== WHAT IS REQUIRED ==
The listing below contains a span that opens with the line containing "The width and height of the screenshot is (439, 419)." and closes with the line containing "Click the chat". Return that span exactly.

== LISTED ENTRIES ==
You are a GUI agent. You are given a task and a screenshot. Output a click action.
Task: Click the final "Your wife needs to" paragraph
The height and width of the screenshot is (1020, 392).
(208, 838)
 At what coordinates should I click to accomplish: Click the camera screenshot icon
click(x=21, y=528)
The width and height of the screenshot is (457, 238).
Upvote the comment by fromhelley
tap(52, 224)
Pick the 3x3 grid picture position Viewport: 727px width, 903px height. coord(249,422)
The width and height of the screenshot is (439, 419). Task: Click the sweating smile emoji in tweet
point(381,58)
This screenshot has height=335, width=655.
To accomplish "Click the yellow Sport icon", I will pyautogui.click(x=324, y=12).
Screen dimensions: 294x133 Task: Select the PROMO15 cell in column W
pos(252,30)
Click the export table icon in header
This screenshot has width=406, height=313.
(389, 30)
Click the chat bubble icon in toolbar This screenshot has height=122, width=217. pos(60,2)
---
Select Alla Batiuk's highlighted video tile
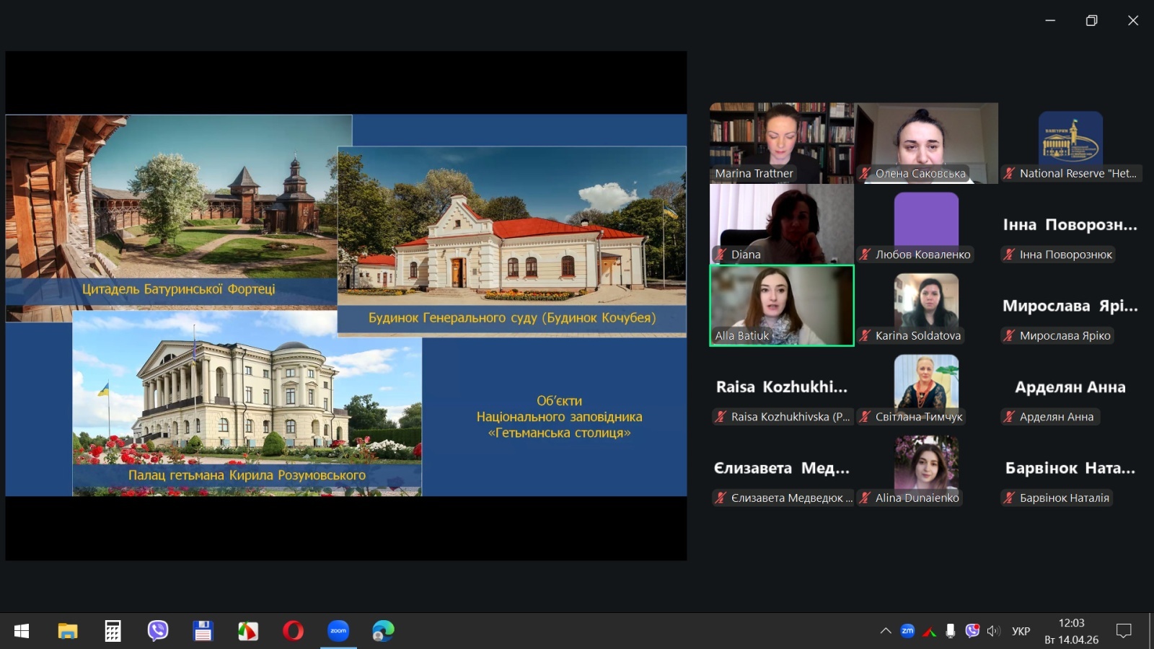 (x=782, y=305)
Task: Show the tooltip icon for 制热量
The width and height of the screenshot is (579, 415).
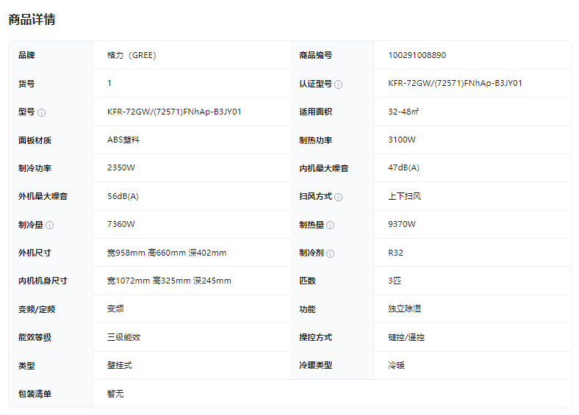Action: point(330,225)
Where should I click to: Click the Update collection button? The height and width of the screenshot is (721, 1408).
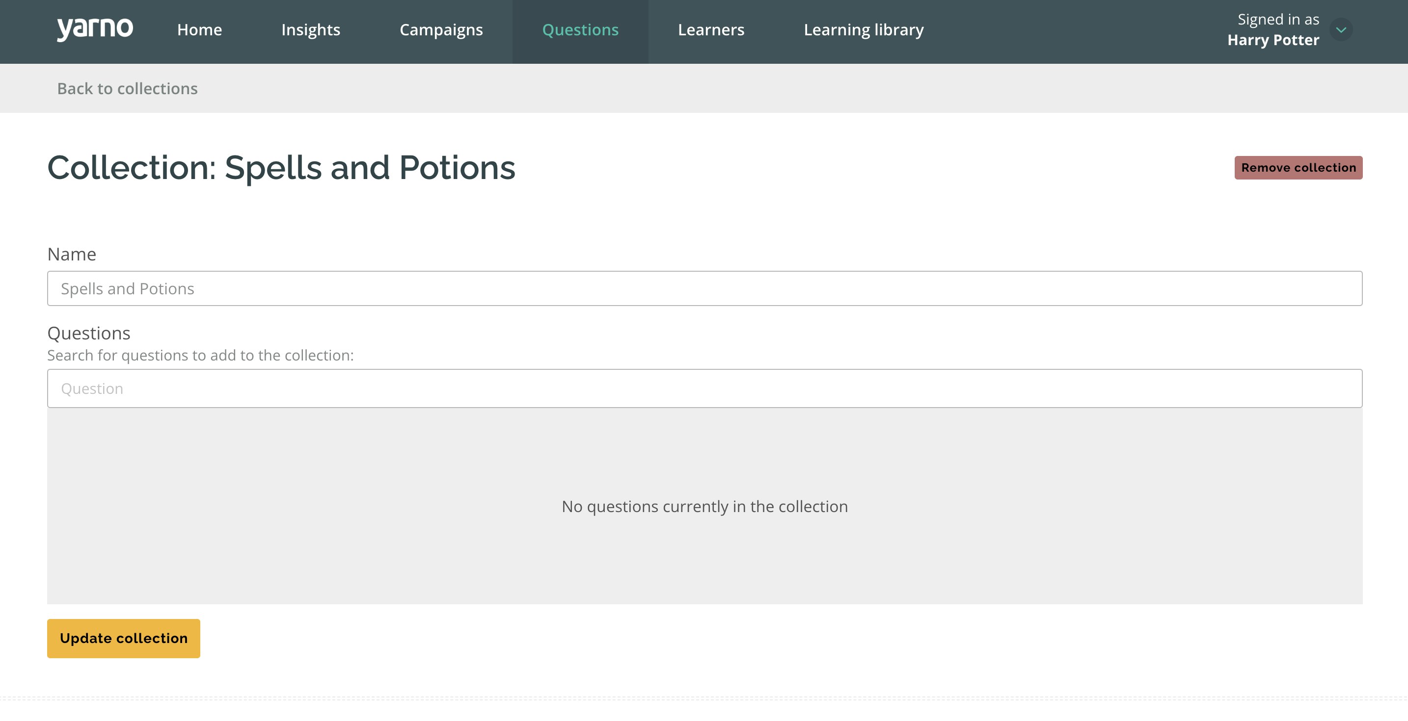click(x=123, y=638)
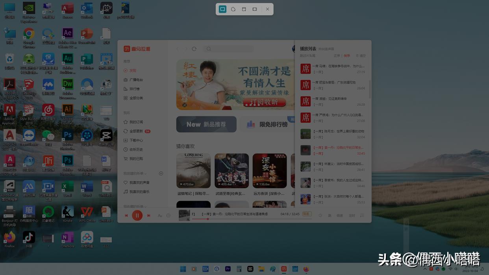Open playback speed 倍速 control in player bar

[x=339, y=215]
--
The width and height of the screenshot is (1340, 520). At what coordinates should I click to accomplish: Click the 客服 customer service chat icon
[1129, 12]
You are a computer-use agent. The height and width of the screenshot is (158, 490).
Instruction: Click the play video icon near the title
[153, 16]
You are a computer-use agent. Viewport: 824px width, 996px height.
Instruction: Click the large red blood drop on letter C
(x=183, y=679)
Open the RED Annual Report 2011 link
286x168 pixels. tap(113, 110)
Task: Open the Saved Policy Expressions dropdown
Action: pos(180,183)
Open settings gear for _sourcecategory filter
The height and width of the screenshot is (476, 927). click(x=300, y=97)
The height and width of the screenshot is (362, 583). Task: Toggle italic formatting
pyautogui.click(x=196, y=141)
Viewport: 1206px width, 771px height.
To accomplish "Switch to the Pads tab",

== TASK RESULT ==
The width and height of the screenshot is (439, 419). Task: Click the sweating smile emoji in tweet
point(381,58)
This screenshot has height=335, width=655.
To accomplish "Click the yellow Sport icon", I will pyautogui.click(x=324, y=12).
Screen dimensions: 294x133 Task: Select the PROMO15 cell in column W
pos(252,30)
Click the export table icon in header
This screenshot has width=406, height=313.
(389, 30)
Click the chat bubble icon in toolbar This screenshot has height=122, width=217. pos(60,2)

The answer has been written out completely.